Field Trials on Wheat Cultivation and Sustainable Agriculture

To further strengthen and develop our wheat cultivation concept and the entire cultivation system in our region, we have participated in trials and experiments over the last decades. In collaboration with the Swedish University of Agricultural Sciences (SLU) and together with suppliers, wheat variety specialists, and an independent advisory organization, the trials have varied in topics: from the development of an optimal fertilization strategy, to biodiversity and cover crops.

Mattias Hammarstedt is an independent agricultural advisor who has been involved in several of these trials.
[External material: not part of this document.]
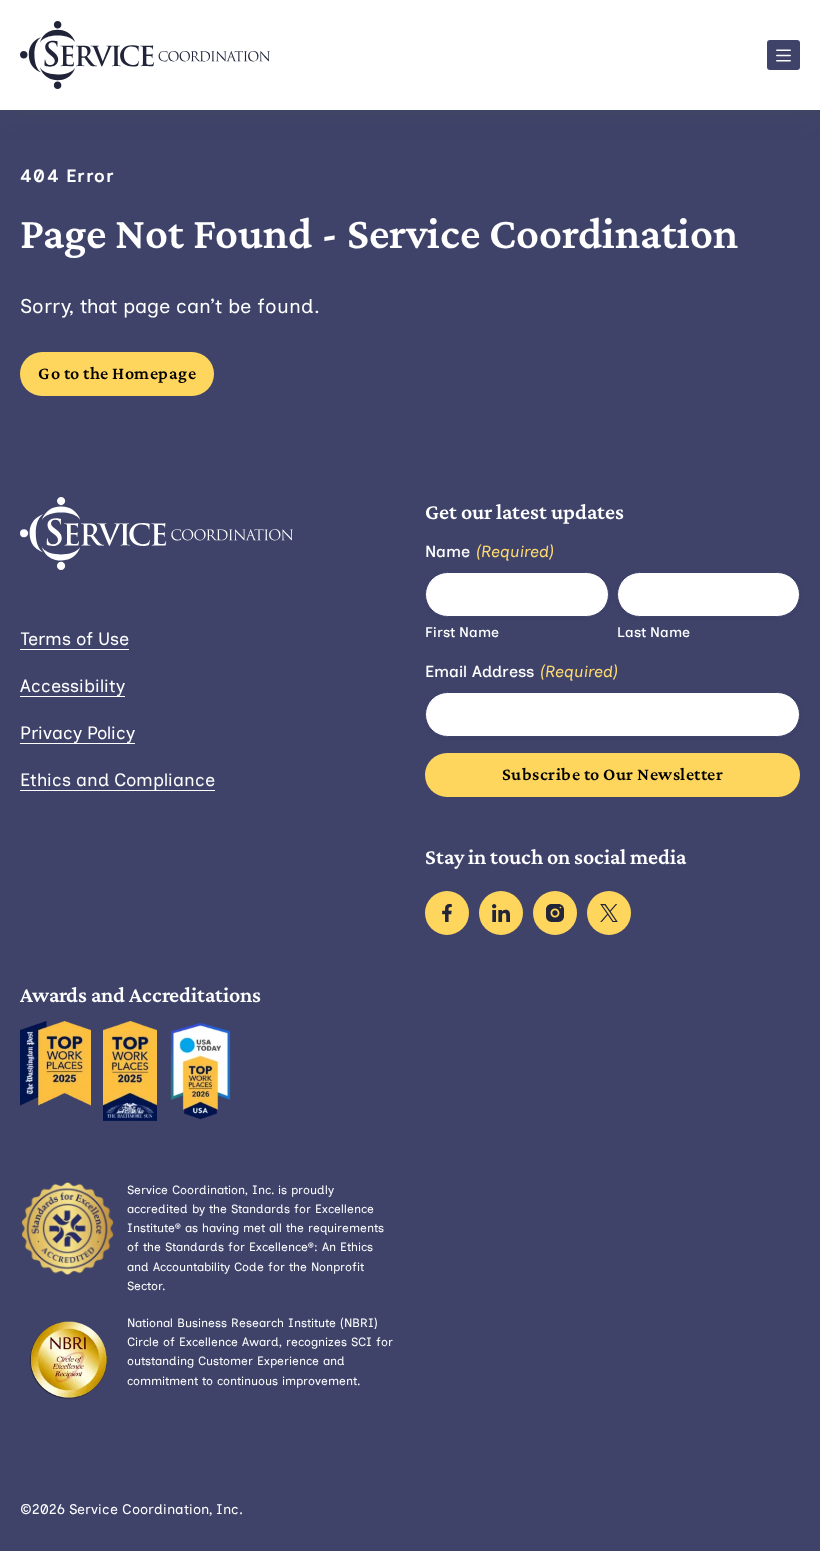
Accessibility (72, 686)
What is the aim of the field trials?

“I have been involved in a project to examine how wheat production for vodka can be made more efficient, specifically looking at reducing the use of pesticides and herbicides. Before Absolut Vodka started this work, Swedish wheat was primarily grown for baking which requires high protein wheat, whereas Absolut Vodka require wheat with high starch levels that react with the yeast during the alcohol production.”

“The research found that using less nitrogen creates starchier wheat and also makes the crop more sustainable. Two trials undertaken ten years ago has turned into seven trials each year in Sweden, and the findings are regularly presented at national conferences with great interest among the research community.”
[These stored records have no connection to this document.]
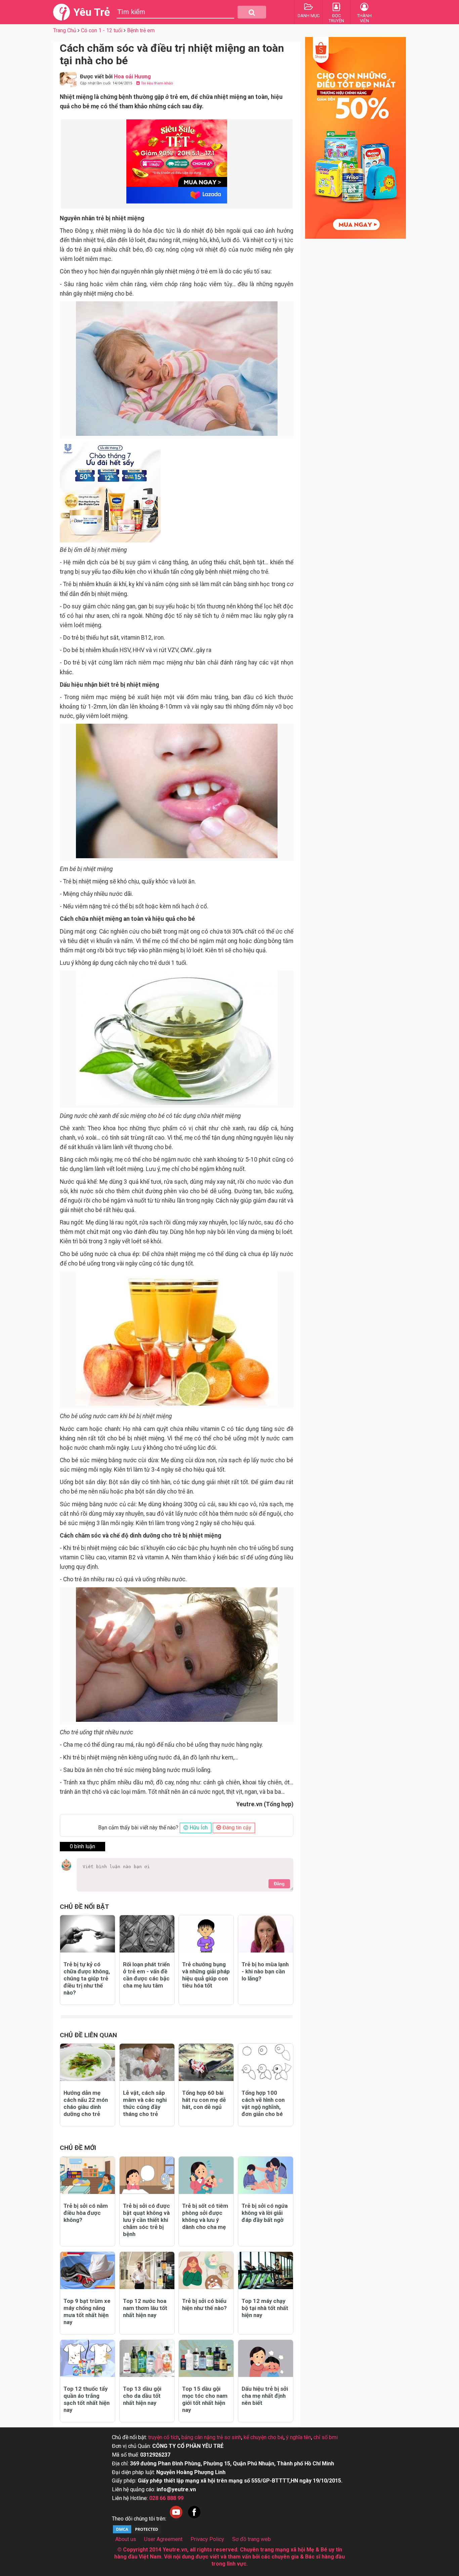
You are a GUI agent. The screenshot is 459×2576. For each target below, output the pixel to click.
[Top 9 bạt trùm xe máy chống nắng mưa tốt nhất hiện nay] (87, 2270)
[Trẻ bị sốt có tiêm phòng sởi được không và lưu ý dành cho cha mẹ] (206, 2175)
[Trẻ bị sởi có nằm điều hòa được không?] (87, 2175)
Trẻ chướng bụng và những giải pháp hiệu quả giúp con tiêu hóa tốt (206, 1975)
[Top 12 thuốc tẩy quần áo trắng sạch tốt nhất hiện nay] (87, 2358)
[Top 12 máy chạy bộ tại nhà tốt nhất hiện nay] (265, 2270)
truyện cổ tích (163, 2437)
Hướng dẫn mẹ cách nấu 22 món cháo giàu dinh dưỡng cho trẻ (86, 2103)
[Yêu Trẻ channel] (176, 2518)
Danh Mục (309, 15)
What’s your relationship with Absolut Vodka like?

“I’ve been working with Absolut Vodka for almost 18 years as an independent advisor. The work varies between developing research concepts, undertaking analysis of results and creating guidelines for the wheat farmers that supply Absolut Vodka. It’s really a partnership – we’re constantly learning from each other.”

Are the findings from the trials shared externally as well?

“Absolut Vodka are always seeking to progress their sustainability goals and share their knowledge widely. Many of the Swedish innovations around wheat, stem from the work Absolut Vodka have done and have since been scaled up to a national reach, demonstrating their commitment to knowledge sharing.”